If the Government is now reneging on the payments due for that little bit of business, well it is shameful but the GAA would find it politic and wise to let this time be for crocodile tears and quiet expressions of regret.

Even those within the GAA who would harbour genuinely ecumenical feelings are coming over a little truculent this week about being asked now to suddenly ditch Rule 42. The fact is that while nobody has the right to bully the GAA down that road, the association's own self-interest should, in the case of Croke Park, lead it that direction regardless. Any other suggestion, such as that previously made by Mary Harney, that all GAA facilities be thrown open to the broke and the indigent should rightly be met by the hasty reaching for cudgels.

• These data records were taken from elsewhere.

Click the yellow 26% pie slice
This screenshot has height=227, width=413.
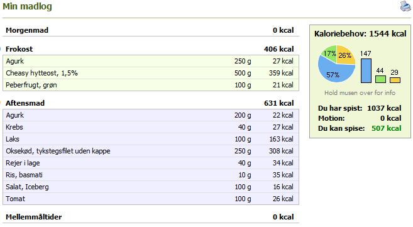pyautogui.click(x=345, y=55)
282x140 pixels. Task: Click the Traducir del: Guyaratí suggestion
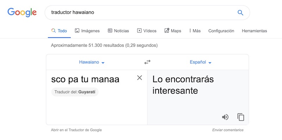coord(75,92)
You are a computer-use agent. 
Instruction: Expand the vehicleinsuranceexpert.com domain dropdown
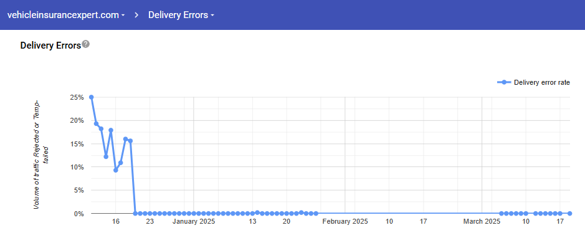click(x=66, y=15)
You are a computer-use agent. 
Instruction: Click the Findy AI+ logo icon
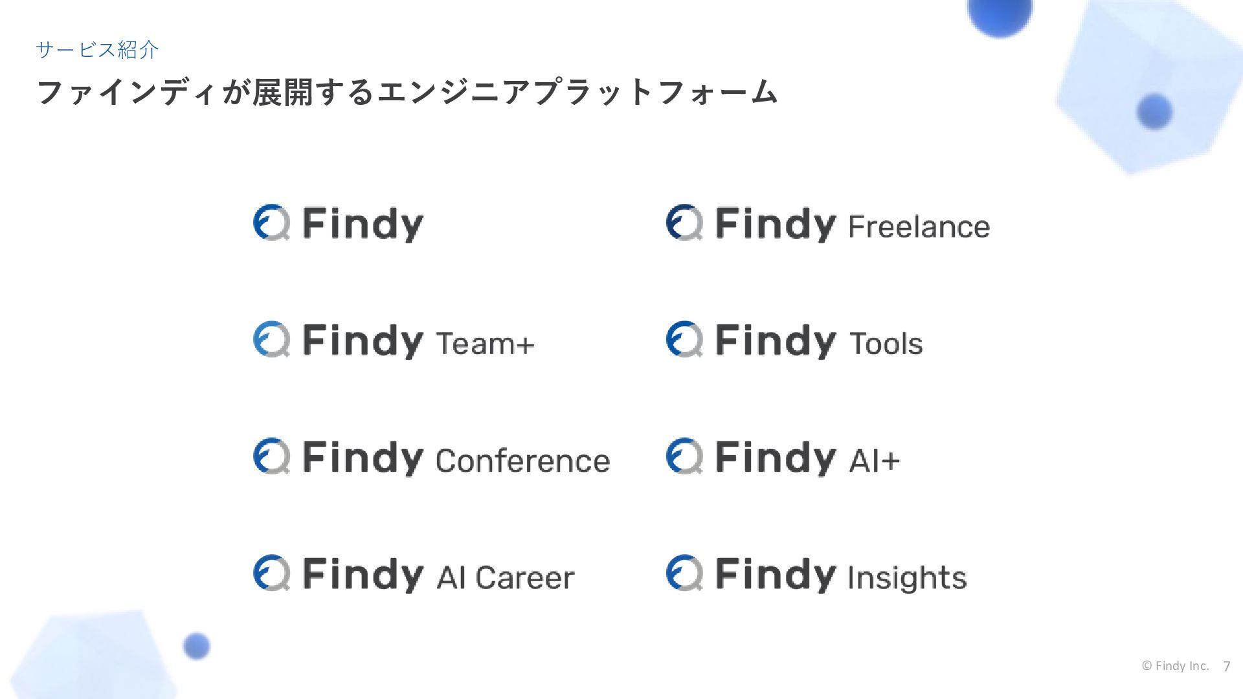coord(684,456)
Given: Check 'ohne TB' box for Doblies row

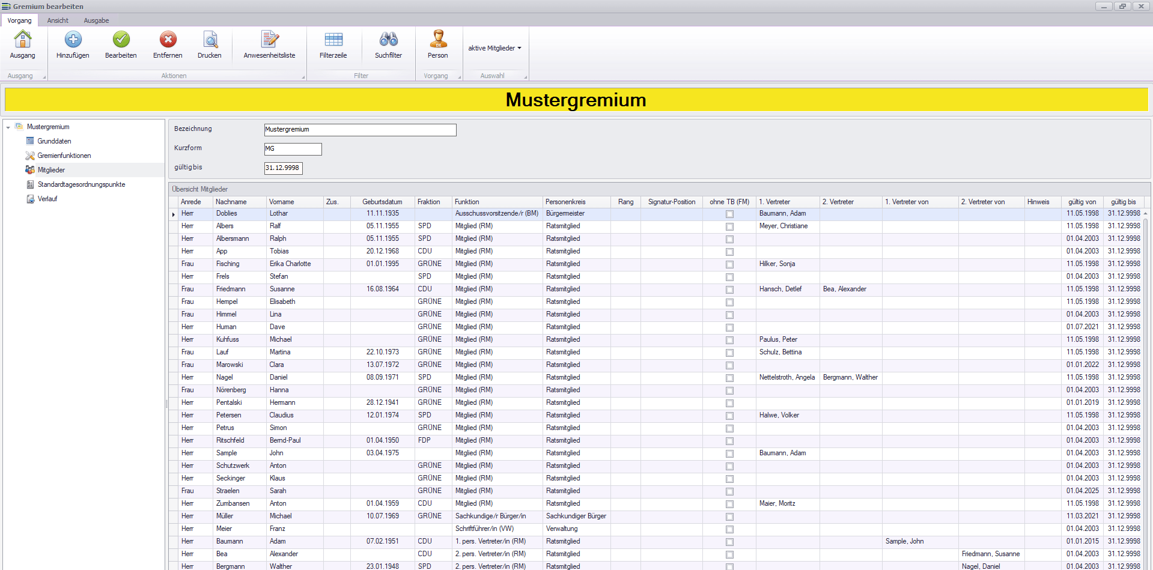Looking at the screenshot, I should click(x=729, y=214).
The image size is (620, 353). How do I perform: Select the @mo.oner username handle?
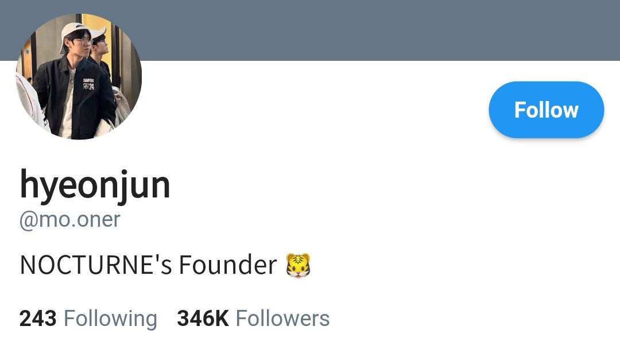pyautogui.click(x=69, y=220)
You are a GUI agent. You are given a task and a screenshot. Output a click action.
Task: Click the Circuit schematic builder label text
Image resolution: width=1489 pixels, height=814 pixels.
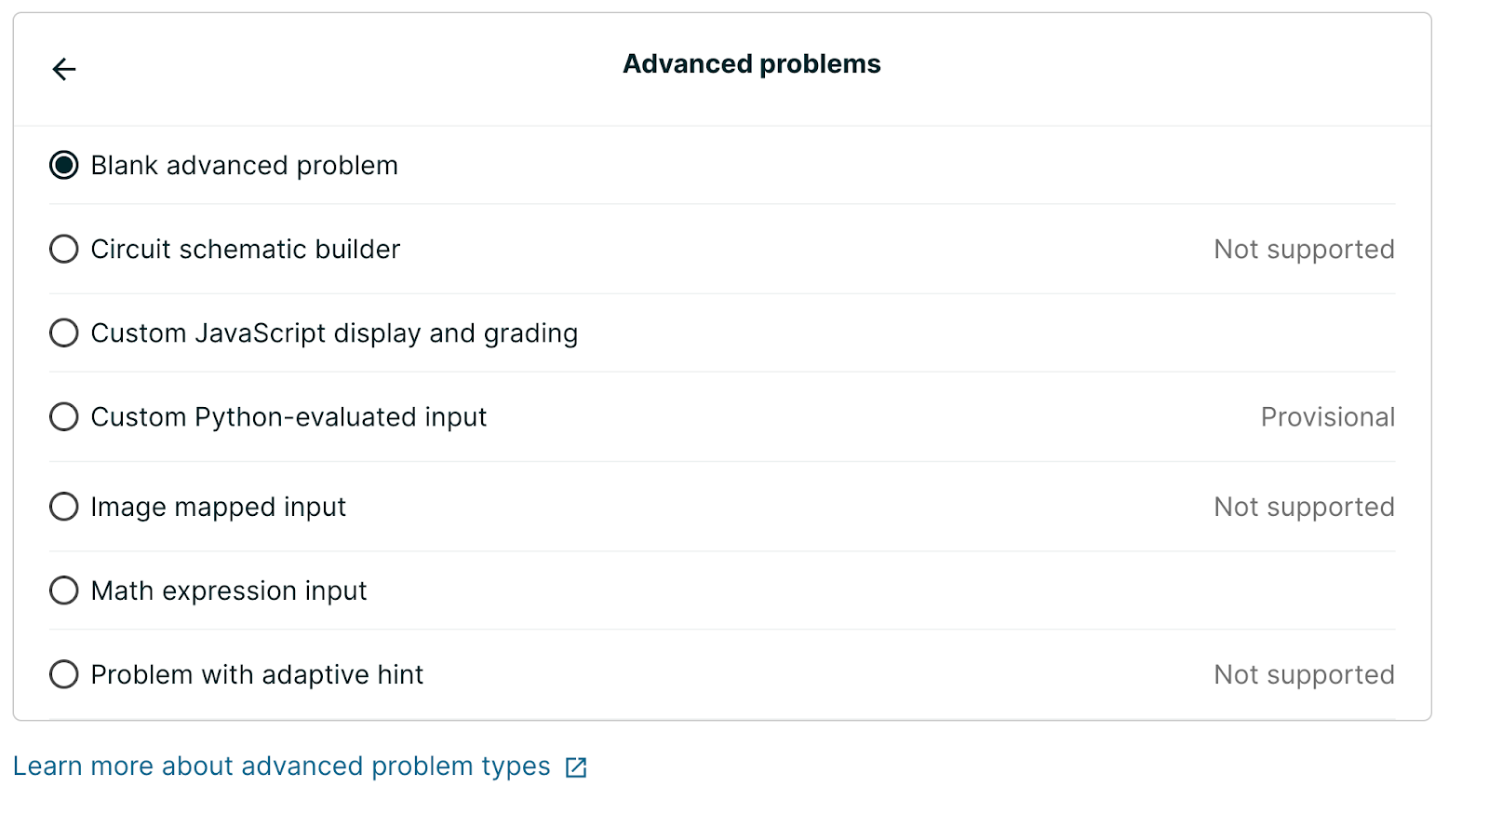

There are no winners but there are no big losers anyway. It has been a governmental exercise in cynicism. The PDs are pleased to pander to their fan base by shaking their head sternly and standing by the Republic in the broad sense. Fianna Fáil is a willing hostage. So it goes. People get the governments they deserve.

The real trouble is that sports people don't get the administrators they deserve. They get other sports people.

Footnotes:

1 This conversational showstopper is called the Stadium Gambit and is deployed while sitting in a stadium in Albania, Macedonia or any small impoverished country of your choice.

2 Or Bernard O'Byrne or The Person In Charge or Any Grown Up.

Writing about Irish soccer - a brief lesson

There are three descriptive nouns which may be used:

1. Farce

2. Fiasco

3. Shambles

There are several preliminary observations which may be made:

1: Why can't we build something like this? (See Footnote 1)

2. What about the Sky deal?

3. Where's Roy Keane?

(See Footnote 2)

4: Whither now Euro 2008?

The response to these observations is always the same and deploys one or all of our descriptive nouns.

For example: Usual ---------- (insert noun 1, 2 or 3), i.e., Usual Farce or Usual Fiasco or Usual Shambles.